LISBON, Oct 28 (Reuters) – Portugal’s government is to review its ‘golden visa’ programme which grants residence to non-EU foreign investors with a view to redirecting such investment from a red-hot property market in big cities to depopulated areas in order to create new jobs.
The “Authorisation of Residence for Investment Activity” policy, commonly known as the golden visa programme and aimed at foreigners ready to invest 250,000-500,000 euros in Portugal, has attracted 4.8 billion euros ($5.3 billion) of investment since its launch in 2012.
However, 90% of this investment has gone into the property market, sending house prices soaring and contributing to the growing issue of rising rents for locals in the two main cities, Lisbon and Porto.
Just 17 investors out of nearly 8,000 chose to invest in companies, government data from the Service for Foreigners and Borders (SEF) shows.
The Socialist government announced over the weekend a range of guidelines for its second term in office, one of them outlining plans to review the programme with the intention of spreading investment across the country.
The aim is to channel the money from the scheme towards “low density regions and activities leading to job creation and regeneration of urban areas and cultural heritage”.

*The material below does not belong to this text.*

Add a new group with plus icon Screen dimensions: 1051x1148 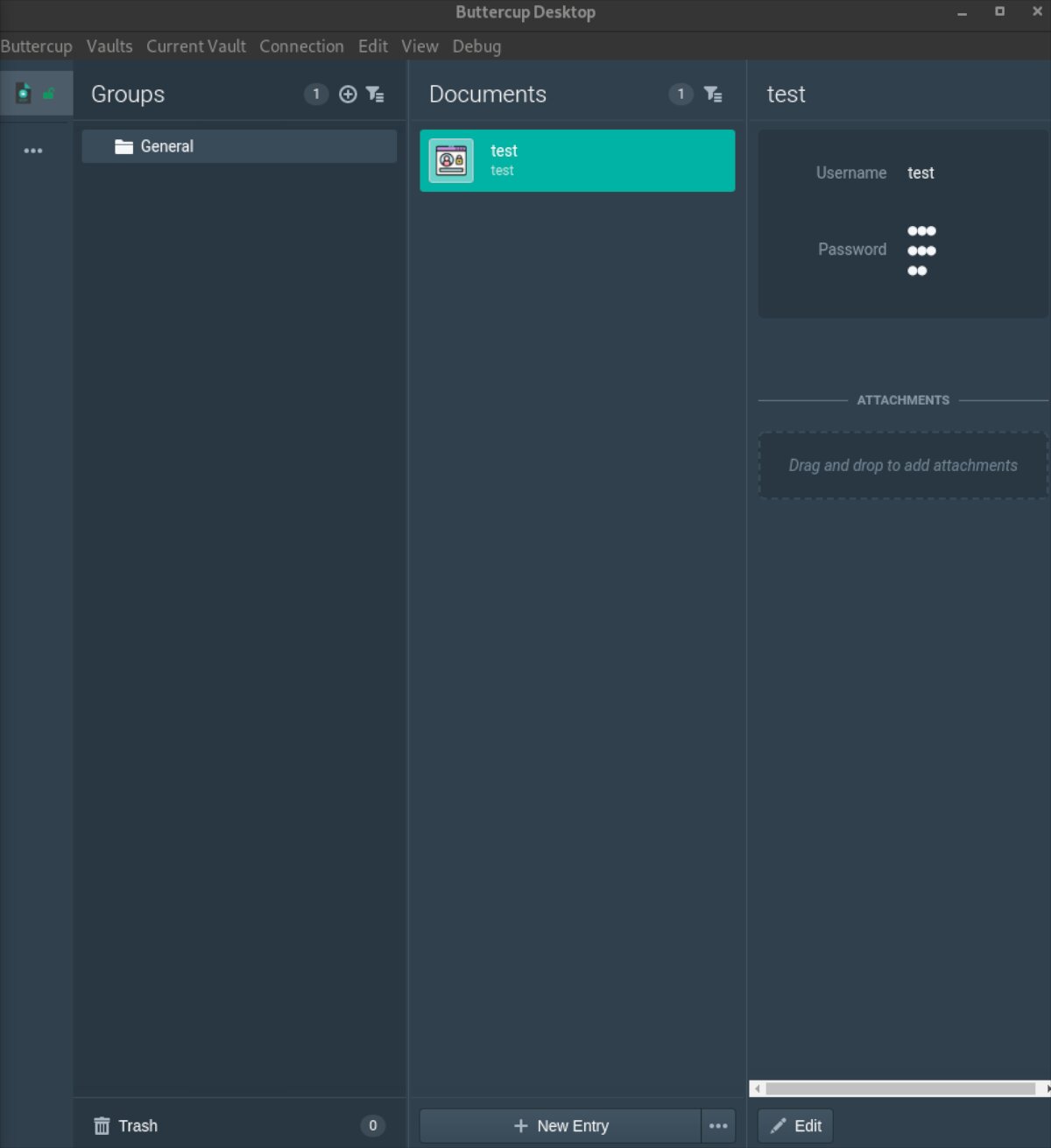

Under the scheme, applicants have various investment options, including putting 250,000 euros into arts and culture, 350,000 euros into scientific research, or simply creating 10 jobs in Portugal through investing in a local company.
However, by far the most popular options are acquiring property worth at least 500,000 euros, or, if it is over 30 years old, 350,000 euros so as to encourage urban regeneration.
The majority of the 7,960 investors participating in the programme so far are from China.
Victoria Li, who has spent the past five years working for Chinese companies coordinating real estate investments in Portugal for Chinese residence-seekers in Europe, is doubtful that Chinese investors would consider other options.
“People aren’t interested in investing in anything beyond houses,” she told Reuters. “It’s too risky, they don’t see potential for growth in sectors beyond tourism. They are doing this for the visa for them and their children, not for the investment.”